NASA expands satellite communications with 'roaming' feature
NASA is developing a new wideband Ka-band communications terminal that will allow spacecraft to seamlessly connect to various government and commercial communications networks.
For almost 40 years, near-constant communication between the ground and satellites in low-Earth orbit has been managed by the Tracking and Data Relay Satellites system, NASA said, but the infrastructure was not designed to support interoperability between networks. This new wideband Ka terminal will allow satellites to connect with multiple space relay networks, including TDRS, agency officials said.
The new terminal operates over both government and commercial Ka-band spectrum and will give spacecraft a type of “roaming” function, allowing them to switch between service providers. The terminal will deliver lower latency and lower costs while also supporting NASA’s move to commercial providers for near-Earth space communications and navigation.

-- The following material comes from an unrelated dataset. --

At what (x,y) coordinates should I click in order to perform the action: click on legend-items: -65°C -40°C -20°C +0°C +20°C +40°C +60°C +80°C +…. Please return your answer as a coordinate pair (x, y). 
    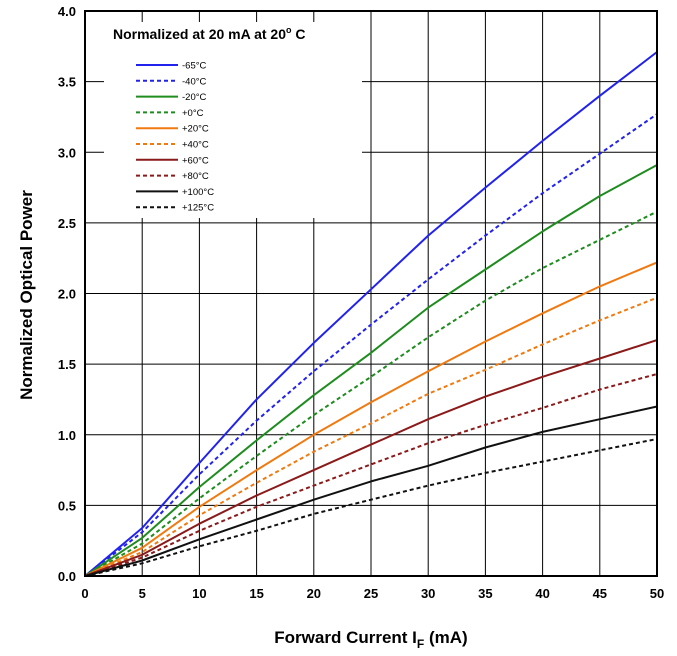
    Looking at the image, I should click on (175, 138).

Recent ground testing showed that a prototype of the wideband Ka terminal could successfully switch service in real time between NASA’s TDRS system and Inmarsat’s Global Xpress Satellite. In 2025, the roaming technology will be evaluated in a space environment where communications will be tested across multiple government and commercial networks.
“This terminal will allow missions to reduce risk and costs by offering competitive choices for where they get their commercial satellite service,” said Marie Piasecki, Wideband Project Principal Investigator at NASA’s Glenn Research Center. “A high Technology Readiness Level terminal capable of operating on a wide assortment of networks truly takes advantage of commercial investments in space.”